Vor rund eineinhalb Jahren nahm der Krebs auch bei Toni überhand und hat ihm vieles abgefordert. Seine geliebten Spaziergänge musste er kürzen und später ganz aufgeben. Die Tage zu Hause wurden lange, trotz der vielen Besuche seiner Geschwister, von Nachbarn, Verwandten und Bekannten. Nach mehreren Spitalaufenthalten musste er seine Wohnung aufgeben und kam vorübergehend ins Heim nach Menznau. Es fehlte ihm an nichts in Menznau – ausser seine Heimat – Hergiswil. Als die erlösende Nachricht kam, dass im St. Johann ein Zimmer frei ist, fing sich der Kreis an zu schliessen. 
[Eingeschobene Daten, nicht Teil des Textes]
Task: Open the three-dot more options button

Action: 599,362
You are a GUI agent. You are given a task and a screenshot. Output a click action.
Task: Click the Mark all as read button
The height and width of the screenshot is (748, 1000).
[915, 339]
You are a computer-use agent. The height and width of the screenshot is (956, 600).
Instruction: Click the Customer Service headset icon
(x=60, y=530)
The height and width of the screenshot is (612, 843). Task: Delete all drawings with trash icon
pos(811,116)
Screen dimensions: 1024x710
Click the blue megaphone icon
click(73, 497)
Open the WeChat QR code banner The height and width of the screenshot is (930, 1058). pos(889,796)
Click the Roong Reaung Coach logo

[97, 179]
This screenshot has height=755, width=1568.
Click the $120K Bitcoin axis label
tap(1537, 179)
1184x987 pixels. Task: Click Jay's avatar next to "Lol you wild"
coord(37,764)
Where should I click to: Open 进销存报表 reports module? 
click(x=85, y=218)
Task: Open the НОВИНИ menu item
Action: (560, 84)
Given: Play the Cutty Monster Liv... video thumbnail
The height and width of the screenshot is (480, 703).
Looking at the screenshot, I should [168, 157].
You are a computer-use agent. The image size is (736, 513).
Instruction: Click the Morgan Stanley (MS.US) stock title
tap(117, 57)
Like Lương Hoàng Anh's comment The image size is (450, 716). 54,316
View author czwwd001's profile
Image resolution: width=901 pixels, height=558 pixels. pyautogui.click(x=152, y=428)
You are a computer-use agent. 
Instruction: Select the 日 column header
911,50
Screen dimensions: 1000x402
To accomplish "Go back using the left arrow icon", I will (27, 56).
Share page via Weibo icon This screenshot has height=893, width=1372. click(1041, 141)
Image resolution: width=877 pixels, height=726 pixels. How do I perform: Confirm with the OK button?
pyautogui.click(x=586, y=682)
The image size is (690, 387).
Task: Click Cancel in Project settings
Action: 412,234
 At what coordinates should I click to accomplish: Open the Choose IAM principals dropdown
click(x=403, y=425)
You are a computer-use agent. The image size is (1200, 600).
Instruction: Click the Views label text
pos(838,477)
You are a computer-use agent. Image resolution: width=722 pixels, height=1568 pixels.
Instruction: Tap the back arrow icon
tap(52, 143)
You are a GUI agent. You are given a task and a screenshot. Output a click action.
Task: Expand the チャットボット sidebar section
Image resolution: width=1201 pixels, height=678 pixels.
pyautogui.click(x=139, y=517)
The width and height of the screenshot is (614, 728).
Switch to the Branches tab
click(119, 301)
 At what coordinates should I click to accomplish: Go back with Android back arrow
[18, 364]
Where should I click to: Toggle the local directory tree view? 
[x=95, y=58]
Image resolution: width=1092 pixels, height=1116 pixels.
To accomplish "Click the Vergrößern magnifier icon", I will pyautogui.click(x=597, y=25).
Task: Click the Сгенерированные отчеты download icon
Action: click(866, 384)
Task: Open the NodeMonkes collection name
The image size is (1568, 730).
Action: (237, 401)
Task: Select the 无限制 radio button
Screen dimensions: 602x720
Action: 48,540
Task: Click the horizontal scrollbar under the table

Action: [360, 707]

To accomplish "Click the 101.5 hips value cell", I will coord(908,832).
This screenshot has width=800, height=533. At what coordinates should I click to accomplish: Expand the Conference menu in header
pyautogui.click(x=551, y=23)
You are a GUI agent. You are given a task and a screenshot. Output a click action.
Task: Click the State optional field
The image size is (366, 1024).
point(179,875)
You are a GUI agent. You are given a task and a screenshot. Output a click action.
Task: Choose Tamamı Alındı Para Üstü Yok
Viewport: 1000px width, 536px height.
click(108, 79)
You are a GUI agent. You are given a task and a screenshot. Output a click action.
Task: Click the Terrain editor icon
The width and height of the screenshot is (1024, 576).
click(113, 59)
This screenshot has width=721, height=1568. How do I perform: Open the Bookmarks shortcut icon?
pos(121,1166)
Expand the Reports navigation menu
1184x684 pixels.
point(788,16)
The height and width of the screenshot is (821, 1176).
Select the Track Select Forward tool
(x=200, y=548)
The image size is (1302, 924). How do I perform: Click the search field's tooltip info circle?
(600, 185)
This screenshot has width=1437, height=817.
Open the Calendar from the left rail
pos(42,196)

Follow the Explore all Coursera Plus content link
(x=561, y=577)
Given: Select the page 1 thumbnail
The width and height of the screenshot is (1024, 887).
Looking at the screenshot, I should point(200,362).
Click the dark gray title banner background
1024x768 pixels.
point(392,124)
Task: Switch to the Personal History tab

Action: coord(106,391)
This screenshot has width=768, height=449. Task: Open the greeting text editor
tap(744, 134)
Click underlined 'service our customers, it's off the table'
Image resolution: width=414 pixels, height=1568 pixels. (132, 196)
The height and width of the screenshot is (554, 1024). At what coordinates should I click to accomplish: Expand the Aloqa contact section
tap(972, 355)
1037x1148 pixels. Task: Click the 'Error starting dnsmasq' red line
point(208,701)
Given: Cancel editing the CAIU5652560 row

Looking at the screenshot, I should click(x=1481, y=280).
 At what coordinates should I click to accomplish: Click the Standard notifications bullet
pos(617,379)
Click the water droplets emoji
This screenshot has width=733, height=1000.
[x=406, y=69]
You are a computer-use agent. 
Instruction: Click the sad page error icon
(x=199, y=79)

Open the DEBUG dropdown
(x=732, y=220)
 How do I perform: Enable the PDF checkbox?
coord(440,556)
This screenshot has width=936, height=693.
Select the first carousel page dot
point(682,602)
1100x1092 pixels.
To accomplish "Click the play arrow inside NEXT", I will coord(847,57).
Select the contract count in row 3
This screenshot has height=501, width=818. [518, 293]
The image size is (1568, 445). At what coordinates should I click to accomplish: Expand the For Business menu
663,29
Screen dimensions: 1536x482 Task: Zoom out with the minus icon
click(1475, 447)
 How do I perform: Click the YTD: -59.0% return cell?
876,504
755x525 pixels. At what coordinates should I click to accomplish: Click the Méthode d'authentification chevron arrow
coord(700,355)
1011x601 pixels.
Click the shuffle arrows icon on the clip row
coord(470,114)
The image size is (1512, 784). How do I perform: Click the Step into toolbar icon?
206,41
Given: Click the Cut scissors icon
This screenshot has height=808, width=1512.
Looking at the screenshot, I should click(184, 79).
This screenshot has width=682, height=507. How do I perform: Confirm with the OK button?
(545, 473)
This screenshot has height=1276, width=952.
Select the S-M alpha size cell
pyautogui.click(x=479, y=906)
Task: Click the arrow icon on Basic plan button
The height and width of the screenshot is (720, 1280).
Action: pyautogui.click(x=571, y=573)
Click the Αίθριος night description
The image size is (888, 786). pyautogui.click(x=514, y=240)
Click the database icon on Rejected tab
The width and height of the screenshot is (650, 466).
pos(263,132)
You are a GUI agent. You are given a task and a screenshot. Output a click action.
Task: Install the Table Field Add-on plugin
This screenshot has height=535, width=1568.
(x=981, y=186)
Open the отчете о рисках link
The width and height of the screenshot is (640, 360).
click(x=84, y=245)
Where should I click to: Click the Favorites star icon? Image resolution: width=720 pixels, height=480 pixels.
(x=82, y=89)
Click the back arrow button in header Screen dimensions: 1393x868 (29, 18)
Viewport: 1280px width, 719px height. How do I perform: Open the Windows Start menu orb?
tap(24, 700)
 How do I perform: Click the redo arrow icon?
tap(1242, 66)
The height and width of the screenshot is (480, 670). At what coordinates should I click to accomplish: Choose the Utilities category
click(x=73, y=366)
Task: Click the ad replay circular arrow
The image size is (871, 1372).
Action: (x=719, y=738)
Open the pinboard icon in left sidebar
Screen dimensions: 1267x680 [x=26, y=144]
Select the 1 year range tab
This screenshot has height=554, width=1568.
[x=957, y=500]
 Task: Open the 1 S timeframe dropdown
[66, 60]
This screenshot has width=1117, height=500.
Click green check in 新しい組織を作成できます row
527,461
Immer schwächer, mit immer mehr Pflegeanspruch wurde er herzlich auf dem 2. Stock aufgenommen und vorbildlich zu seinem Wohlergehen betreut. Er war zufrieden und dankbar für die zurückgewonnene ärztliche Betreuung durch Dr. Hanspeter Rölli und die regelmässigen Besuche von Diakon Hubert Schumacher. Beides hat er sehr geschätzt und es tat ihm gut.

Am Morgen des 2. Oktober 2019 wurde Toni im Kreise seiner Familie von seiner Krankheit erlöst. 

«Immer in der Hoffnung ich schaffs, bin ich am Ende meiner Kraft.
Darum weinet nicht ihr Lieben, wenn ich auch gerne wär geblieben.
Haltet fest zusammen und reicht euch die Hand, das ist mein Wunsch beim letzten Gang.»

Toni, in deinen Notizen bedankst du dich bei allen, die dein Leben begleitet und bereichert haben. Vorab bei deiner Familie, deinen Geschwistern und Angehörigen. 

Papi, Opa, Grossvati, Toni – wir danken dir für deine Liebe, deine Ehrlichkeit und dein grosses Herz. 

Ruhe nun in Frieden – «uf Wieder­luege».